Avec son sens consommé de la mise en scène, il a d’abord brandi sur le plateau un énorme pavé de feuillets : un contrat signé avec une multinationale dans le cadre de la LME (Loi de Modernisation de l’Économie de 2008). Et de le comparer avec les 4 pages d’un contrat tripartite Lidl noué avec un groupement d’éleveurs et un industriel.
" La LME est obsolète, c’est la loi de la complexité , a-t-il lancé. On n’y comprend rien, c’est l’opacité du monde industriel. À aucun moment dans ces contrats négociés à l’international n’est pris en compte dans le prix d’achat le coût de la matière première agricole, de production, de transformation ou de distribution. Pourquoi suis-je le seul à la dénoncer aujourd’hui ? La LME écrase les lois Egalim. On peut faire Egalim 4, Egalim 15, etc. Tant qu’on n’aura pas réformé la LME, les lois Egalim qui vont se succéder ne serviront à rien. "
Les grandes marques 20% moins chères en Europe
Pour Michel Biero, la LME a un effet pervers sur les prix des produits des multinationales en France. " Mes collègues de Lidl en Europe - en Allemagne, en Italie, en Espagne - vendent les mêmes grandes marques 15% à 20% moins cher qu’en France car ils n’ont pas la LME, une spécificité française. "
Michel Biero a énuméré ses propositions faites à Bercy la veille. " Il faut d’abord réformer la loi LME, je le dis depuis six ans. Une fois cela fait, on peut revoir Egalim mais il faut un prix minimum garanti pour protéger le revenu de l’éleveur ". Prenant le cas du prix du lait, il a appelé tous les maillons (producteurs, industriels, distributeurs, filières, FranceAgriMer) à se mettre autour de la table pour s’appuyer sur les indicateurs de prix agricoles existants.
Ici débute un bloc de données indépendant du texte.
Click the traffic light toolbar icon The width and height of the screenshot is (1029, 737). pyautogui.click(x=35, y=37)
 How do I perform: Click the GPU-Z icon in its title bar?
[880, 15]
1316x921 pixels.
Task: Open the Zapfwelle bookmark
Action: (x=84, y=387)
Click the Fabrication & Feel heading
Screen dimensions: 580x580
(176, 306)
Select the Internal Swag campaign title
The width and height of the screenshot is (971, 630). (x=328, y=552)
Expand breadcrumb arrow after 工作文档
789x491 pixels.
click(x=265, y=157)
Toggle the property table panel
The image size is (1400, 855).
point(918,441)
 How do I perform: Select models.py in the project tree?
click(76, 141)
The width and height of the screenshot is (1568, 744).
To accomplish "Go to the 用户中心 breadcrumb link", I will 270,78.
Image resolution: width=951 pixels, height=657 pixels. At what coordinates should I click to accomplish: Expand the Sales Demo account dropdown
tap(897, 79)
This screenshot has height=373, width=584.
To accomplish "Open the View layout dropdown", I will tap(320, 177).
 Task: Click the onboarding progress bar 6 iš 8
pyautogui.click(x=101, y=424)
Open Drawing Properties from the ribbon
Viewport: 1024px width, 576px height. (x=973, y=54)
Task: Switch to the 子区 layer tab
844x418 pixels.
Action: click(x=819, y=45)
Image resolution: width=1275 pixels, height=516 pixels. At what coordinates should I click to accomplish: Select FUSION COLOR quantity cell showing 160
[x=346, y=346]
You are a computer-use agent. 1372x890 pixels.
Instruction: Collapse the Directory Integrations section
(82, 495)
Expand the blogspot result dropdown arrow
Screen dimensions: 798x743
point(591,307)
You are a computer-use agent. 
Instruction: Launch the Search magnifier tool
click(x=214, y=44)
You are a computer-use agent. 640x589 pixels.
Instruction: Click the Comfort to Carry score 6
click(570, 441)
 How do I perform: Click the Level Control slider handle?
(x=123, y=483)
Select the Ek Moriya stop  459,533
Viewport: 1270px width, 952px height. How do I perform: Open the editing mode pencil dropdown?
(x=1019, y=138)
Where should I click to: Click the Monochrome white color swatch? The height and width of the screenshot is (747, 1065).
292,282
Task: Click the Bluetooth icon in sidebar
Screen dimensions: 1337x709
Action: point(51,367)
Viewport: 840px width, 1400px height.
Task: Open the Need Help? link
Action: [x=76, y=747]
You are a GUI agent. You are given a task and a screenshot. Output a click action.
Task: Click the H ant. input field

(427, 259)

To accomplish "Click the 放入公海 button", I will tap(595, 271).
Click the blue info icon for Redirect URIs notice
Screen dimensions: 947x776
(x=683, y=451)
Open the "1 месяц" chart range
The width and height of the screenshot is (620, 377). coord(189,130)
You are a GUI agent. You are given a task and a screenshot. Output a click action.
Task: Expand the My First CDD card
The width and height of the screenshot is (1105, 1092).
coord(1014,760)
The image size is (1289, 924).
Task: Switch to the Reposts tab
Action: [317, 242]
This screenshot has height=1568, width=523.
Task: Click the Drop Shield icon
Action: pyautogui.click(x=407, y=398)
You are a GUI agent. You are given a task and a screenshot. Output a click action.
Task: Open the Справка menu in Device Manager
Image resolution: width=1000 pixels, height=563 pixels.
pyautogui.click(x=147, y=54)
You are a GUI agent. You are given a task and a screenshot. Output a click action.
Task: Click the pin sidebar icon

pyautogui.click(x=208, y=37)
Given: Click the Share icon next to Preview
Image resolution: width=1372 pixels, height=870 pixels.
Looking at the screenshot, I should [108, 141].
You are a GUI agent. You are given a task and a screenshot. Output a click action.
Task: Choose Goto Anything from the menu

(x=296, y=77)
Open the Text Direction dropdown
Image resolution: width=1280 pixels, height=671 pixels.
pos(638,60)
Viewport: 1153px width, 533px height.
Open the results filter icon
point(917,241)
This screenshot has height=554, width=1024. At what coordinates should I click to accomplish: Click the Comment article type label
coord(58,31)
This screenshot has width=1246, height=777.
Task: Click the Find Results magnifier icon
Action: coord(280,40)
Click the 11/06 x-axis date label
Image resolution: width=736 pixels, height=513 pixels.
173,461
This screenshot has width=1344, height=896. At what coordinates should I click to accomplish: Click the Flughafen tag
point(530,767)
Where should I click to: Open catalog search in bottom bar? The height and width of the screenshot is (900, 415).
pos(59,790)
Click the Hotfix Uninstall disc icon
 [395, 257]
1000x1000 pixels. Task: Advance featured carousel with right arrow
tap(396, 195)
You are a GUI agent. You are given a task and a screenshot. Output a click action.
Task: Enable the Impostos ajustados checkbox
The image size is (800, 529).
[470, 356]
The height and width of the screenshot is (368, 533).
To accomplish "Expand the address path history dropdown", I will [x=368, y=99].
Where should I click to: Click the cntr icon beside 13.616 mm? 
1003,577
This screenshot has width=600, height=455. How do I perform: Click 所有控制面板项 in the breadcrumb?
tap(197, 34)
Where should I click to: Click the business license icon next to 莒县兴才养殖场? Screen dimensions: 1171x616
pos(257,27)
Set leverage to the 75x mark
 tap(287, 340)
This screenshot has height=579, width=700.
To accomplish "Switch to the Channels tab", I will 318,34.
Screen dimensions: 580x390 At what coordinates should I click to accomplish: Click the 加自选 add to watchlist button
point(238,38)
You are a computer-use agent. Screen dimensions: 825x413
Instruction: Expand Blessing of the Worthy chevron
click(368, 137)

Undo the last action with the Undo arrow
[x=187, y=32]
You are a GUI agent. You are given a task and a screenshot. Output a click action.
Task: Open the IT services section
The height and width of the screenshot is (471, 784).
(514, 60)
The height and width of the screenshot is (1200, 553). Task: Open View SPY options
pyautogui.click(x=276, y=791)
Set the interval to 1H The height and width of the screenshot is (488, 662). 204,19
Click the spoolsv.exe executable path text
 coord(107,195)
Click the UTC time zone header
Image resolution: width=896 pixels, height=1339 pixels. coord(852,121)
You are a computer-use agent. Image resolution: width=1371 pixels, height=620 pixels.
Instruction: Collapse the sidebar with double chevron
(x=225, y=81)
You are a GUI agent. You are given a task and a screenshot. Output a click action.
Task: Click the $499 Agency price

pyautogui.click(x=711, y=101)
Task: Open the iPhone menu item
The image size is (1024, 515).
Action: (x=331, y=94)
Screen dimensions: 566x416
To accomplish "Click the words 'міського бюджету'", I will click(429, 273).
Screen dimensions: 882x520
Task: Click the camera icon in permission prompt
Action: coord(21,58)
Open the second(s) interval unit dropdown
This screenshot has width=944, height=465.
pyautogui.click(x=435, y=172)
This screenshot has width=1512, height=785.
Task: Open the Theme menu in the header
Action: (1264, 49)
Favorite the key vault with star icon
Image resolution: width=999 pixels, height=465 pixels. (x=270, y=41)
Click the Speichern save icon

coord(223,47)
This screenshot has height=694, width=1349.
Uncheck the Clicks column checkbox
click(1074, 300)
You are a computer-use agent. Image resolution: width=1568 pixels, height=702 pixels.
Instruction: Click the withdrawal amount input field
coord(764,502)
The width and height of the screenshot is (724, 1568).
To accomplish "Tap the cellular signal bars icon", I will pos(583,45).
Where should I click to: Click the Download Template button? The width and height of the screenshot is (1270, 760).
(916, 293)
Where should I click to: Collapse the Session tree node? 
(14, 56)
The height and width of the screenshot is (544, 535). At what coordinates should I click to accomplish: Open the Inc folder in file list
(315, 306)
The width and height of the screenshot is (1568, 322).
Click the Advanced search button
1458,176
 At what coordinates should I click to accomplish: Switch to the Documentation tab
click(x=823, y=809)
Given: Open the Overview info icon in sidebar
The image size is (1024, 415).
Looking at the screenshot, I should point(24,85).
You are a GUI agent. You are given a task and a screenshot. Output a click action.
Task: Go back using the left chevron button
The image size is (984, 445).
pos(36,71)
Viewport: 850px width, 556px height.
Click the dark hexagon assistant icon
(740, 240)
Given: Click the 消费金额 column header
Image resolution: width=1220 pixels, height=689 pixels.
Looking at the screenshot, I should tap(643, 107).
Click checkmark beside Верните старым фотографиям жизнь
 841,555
"Le salon va être très douloureux"
Même chose pour les promos. " Je propose d’interdire les promotions de façon expérimentale sur le lait, le porc et le bœuf, les trois secteurs d’élevage les plus en difficulté aujourd’hui. Sauf bien sûr en cas de demande du monde agricole s’il y a surproduction. "
Michel Biero a invité le président de la République et le Premier ministre à venir sur le stand Lidl au Salon de l’agriculture pour leur détailler ses propositions. " Le salon va être très douloureux, a-t-il estimé. La colère du monde agricole est légitime, elle dure depuis 50 ans, ils veulent de la transparence et être justement rémunérés. "
Les jours prochains diront si Lidl échappera lui aussi à la colère des agriculteurs sur le salon. L’enseigne joue en tout cas à nouveau la carte de la transparence et de la défense du monde agricole.